Count the lines below that contain the word "second" and reply with the number only.

→ **Records provided**
>>>

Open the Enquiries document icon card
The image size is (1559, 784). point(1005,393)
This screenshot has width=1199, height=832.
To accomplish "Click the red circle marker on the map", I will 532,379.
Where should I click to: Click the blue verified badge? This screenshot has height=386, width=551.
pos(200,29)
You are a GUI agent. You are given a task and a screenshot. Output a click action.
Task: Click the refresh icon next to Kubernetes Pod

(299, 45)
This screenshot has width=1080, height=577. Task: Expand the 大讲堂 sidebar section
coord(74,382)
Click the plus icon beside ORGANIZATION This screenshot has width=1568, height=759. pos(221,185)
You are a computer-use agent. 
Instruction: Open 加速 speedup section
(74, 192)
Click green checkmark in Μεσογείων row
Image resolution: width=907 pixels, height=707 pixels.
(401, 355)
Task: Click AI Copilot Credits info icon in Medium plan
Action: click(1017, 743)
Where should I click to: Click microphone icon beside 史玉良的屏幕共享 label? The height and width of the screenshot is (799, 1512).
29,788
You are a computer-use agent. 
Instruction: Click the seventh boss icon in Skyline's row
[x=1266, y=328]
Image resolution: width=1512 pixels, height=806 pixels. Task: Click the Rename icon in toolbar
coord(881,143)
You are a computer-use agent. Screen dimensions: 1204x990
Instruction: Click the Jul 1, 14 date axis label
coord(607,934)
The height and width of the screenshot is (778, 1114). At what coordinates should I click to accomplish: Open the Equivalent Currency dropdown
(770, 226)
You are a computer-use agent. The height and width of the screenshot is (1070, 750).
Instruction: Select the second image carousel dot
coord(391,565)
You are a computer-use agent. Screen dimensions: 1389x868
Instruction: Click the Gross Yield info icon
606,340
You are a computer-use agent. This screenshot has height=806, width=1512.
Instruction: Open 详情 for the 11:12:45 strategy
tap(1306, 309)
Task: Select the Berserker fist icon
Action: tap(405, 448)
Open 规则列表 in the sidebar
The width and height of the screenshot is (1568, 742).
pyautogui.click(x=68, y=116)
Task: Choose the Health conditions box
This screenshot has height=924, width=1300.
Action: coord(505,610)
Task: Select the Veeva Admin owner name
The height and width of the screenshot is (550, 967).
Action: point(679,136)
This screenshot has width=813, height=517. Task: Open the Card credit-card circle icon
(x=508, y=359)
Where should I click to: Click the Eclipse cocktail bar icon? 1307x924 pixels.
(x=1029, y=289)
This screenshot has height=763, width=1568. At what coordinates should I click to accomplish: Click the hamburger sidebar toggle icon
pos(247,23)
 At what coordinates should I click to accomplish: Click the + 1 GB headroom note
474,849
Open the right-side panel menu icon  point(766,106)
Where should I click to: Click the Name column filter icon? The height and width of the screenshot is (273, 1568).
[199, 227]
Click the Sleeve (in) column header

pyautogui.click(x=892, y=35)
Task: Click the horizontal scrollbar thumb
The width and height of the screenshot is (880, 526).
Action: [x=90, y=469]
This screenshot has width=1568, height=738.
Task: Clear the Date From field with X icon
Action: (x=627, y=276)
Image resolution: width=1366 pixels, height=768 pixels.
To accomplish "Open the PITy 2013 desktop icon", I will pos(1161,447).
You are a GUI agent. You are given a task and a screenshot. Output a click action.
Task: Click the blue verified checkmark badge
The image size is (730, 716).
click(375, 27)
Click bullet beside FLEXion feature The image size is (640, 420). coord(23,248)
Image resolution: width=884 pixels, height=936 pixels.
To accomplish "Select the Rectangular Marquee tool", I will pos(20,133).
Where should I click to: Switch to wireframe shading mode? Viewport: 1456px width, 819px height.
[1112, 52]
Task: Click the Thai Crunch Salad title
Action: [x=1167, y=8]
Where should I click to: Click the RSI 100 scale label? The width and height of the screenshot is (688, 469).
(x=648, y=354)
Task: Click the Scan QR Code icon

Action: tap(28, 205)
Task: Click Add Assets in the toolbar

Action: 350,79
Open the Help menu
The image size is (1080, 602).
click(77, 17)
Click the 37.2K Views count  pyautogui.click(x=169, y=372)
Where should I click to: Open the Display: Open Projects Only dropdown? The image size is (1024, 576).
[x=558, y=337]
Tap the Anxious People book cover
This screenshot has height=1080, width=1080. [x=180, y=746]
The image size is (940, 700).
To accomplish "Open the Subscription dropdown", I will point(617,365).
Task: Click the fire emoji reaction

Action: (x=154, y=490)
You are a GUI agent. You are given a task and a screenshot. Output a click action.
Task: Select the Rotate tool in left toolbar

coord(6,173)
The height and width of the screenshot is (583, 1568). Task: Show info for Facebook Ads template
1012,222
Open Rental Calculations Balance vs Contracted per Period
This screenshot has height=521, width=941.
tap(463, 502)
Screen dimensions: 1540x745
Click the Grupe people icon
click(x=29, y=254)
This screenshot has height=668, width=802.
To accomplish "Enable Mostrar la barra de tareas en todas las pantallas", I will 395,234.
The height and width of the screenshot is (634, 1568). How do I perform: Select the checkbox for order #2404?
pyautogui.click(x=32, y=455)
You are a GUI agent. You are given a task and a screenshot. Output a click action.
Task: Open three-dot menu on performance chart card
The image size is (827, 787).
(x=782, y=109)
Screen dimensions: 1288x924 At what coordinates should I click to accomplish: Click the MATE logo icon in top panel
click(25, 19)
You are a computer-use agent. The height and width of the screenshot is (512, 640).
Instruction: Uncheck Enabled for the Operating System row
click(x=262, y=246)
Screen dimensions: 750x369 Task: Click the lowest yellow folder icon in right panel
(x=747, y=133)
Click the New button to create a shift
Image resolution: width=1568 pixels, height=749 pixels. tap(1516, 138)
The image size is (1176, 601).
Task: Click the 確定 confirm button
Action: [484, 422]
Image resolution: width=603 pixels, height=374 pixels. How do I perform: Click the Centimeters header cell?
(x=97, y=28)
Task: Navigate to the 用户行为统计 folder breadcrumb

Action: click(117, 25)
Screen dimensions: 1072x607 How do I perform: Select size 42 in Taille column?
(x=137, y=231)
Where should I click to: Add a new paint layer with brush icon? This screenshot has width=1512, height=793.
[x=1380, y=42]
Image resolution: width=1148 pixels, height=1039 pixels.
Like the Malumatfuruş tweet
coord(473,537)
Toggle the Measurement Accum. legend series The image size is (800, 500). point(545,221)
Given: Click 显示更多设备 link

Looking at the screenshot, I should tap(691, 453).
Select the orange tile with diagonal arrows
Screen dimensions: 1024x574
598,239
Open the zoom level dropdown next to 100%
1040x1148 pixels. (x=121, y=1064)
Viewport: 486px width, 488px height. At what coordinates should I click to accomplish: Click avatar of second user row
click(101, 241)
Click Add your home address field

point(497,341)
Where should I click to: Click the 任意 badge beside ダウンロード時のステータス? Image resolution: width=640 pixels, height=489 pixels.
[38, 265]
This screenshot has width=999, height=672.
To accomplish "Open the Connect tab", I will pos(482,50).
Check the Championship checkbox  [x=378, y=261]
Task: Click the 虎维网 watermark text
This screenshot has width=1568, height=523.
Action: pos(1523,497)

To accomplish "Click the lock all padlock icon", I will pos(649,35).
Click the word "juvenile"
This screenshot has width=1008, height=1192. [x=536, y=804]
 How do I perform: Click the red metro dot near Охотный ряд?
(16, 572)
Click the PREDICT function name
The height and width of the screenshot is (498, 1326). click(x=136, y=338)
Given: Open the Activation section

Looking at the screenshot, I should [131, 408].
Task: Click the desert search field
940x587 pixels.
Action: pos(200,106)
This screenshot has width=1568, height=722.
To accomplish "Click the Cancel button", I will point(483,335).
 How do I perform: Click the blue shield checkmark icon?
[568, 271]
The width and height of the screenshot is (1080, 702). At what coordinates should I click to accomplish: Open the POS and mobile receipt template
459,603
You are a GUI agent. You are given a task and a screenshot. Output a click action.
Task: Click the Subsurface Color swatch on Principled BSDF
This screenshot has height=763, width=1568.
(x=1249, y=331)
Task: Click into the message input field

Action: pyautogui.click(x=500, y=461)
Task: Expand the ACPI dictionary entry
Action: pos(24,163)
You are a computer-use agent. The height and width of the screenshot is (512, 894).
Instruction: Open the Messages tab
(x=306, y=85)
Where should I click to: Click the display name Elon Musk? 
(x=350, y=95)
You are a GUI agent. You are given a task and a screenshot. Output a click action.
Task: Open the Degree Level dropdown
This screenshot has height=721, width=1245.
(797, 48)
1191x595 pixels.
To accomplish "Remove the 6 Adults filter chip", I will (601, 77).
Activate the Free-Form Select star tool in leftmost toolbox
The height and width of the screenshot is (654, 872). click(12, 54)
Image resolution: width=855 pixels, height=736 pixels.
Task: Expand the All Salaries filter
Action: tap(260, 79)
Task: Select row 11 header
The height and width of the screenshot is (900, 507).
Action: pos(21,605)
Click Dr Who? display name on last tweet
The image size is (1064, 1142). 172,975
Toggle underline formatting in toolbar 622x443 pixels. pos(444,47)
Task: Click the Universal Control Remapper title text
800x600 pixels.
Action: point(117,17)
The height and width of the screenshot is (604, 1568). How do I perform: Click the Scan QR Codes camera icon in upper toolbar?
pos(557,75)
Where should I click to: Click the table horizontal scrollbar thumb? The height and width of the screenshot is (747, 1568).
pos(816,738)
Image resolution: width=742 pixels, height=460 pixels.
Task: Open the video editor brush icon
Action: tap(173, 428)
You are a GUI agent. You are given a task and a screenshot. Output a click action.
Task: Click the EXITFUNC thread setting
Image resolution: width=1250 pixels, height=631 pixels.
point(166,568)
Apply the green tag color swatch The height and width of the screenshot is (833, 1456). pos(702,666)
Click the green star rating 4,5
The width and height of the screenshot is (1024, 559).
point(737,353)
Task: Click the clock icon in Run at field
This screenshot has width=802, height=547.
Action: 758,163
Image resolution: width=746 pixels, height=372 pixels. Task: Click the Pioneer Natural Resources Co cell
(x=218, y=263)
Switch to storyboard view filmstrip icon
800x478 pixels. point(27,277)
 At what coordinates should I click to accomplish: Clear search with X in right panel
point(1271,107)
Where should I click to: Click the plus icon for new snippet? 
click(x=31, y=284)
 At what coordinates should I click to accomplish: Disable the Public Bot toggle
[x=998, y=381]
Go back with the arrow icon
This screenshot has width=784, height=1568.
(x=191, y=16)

<<<

→ **Solution for this task**
2